**REQUIRED WORK:** Pull every line with "icon" from the data.

Top of RECORDS SHOWN

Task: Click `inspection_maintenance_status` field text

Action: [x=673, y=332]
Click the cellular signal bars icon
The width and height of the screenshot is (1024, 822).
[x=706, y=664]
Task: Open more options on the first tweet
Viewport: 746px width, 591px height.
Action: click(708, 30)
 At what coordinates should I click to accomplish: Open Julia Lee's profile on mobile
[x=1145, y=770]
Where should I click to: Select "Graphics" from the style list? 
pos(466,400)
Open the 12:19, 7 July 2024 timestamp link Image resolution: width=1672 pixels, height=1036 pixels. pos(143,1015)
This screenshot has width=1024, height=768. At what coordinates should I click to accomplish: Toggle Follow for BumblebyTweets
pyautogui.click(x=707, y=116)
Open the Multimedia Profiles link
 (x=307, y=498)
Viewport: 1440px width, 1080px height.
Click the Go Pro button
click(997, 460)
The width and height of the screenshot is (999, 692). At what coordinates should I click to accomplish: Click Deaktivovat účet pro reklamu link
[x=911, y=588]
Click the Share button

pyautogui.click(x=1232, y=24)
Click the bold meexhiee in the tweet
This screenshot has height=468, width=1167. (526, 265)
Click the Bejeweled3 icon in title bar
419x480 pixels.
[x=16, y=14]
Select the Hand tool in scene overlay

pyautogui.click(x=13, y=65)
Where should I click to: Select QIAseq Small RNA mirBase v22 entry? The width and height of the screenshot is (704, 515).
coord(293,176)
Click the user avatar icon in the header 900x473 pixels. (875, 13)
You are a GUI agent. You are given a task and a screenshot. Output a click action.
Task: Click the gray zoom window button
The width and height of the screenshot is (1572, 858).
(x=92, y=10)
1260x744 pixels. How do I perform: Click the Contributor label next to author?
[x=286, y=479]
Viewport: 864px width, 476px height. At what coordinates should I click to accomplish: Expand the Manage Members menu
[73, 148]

Bottom of RECORDS SHOWN

**TASK SOLUTION:**
Click the cellular signal bars icon
Click the Bejeweled3 icon in title bar
Click the user avatar icon in the header 900x473 pixels. (875, 13)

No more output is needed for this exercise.